In 1960, Frank Drake had his chance. He had at his disposal the National Radio Astronomy Observatory and a question: «Would there be signs of extraterrestrial life?». First with the Ozma Project and, later, with the well-known SETI, this radio astronomer dedicated a good part of his life (and his ingenuity) to the search for life up there.
However, he was primarily a scientist. That is why in 1961, at the first SETI scientific congress, he systematized the reflections that he had been developing with the idea of stimulating debate among specialists. Thus was born the Drake Equation, the best tool we have to estimate the number of extraterrestrial civilizations that may be in the Universe.

Drake focused on the specific factors that would allow the development of civilizations and time has shown that this was a winning approach. However, there is no shortage of specialists who believe that the formula has errors. The last one, who I come to through Alex Riveiro, is Robert Zubrin, one of the greatest defenders of the colonization of Mars.
Zubrin’s critique
That is precisely where the main criticisms of Drake are concentrated: in the resilience of life (and civilization) on the one hand and on its ability to spread to nearby planetary systems.

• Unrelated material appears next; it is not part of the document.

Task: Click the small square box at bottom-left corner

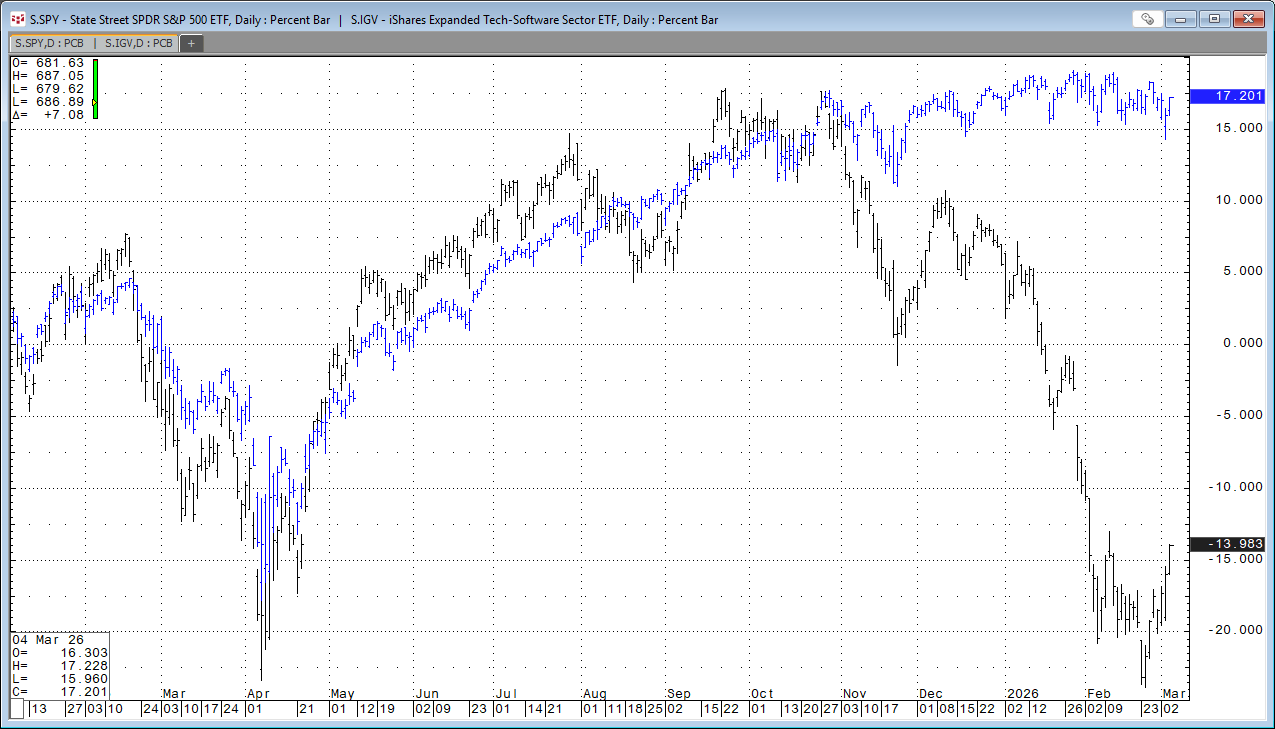Action: point(15,709)
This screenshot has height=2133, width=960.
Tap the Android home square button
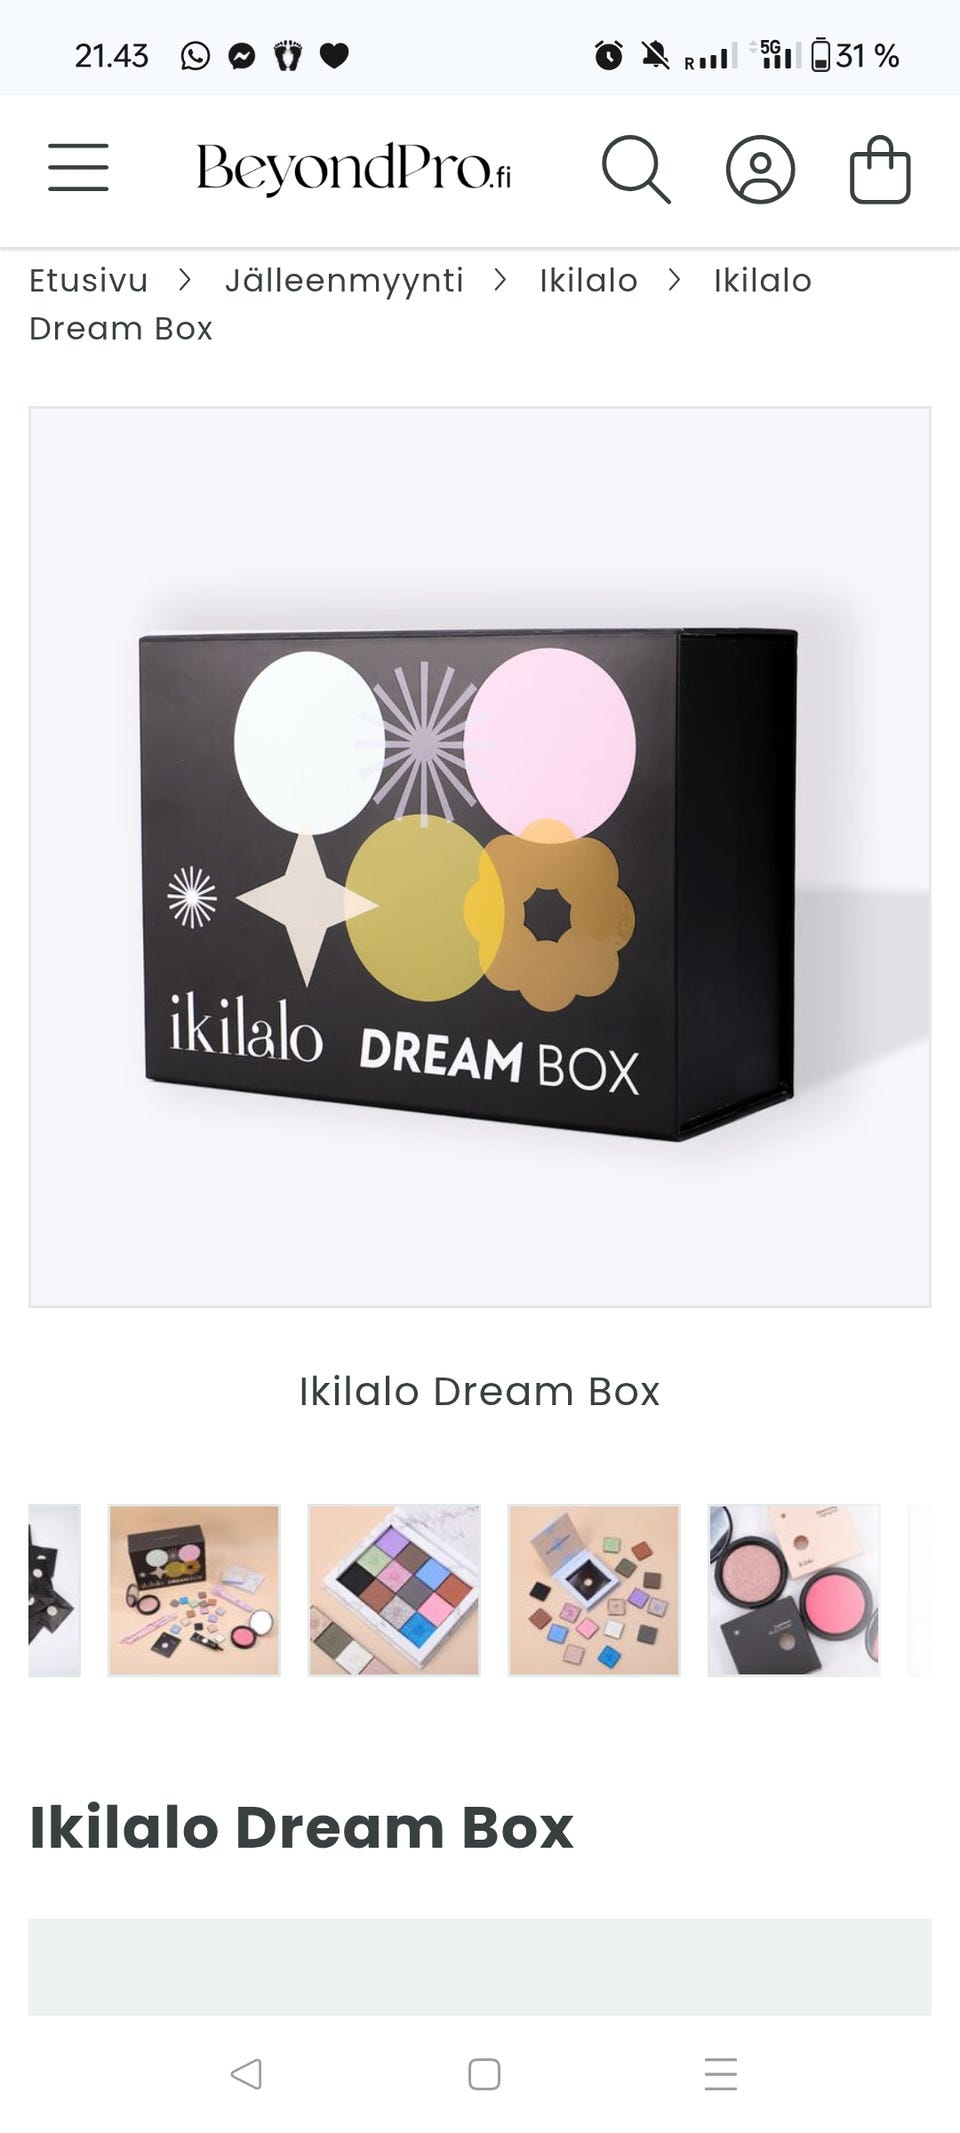pos(484,2074)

They are two small corrections that, although they do not seem like it, radically change the calculation.

First of all, we have to take into account that ‘civilization’ for Drake is “a species that has radio telescopes.” That is we did not have a “Drakian” civilization on Earth until the 1930s. Therefore, along with the number of planets capable of developing a biosphere, the fundamental piece of information in the equation is the time it takes for these civilizations to be born (and die).
By convention, we take as a reference about 50,000 years half-life. The problem is, Drake didn’t take into account that planets can develop various civilizations over time. Zubrin gives as an example the extinction of the dinosaurs and how, just five million years after that brutal cataclysm, the biosphere had already fully recovered.

In addition, Zubrin highlights one of his favorite topics: space colonization. And, it must be recognized, in this he is right. Our own experience makes it reasonable to think that ‘Drakian’ civilizations tend to expand to nearby planets and planetary systems.
Every thing we discover makes it more probable
With all this in mind, Zubrin posits that between 3% and 4% of the stars in our galaxy they could be within the sphere of influence of some civilization. In a galaxy of 400,000 million stars, it is a lot of stars. Much more than Drake thought. But also very distributed.

As Riveiro reflects, Zubrin’s annotations they are not a substantive critique of the Drake Equation. Rather, they are the direct consequence of everything we have learned since the 1960s. Be that as it may, what is clear is that all the discoveries we have made since 1961 seem to point to the same place: extraterrestrial life it has to be more common than we had suspected.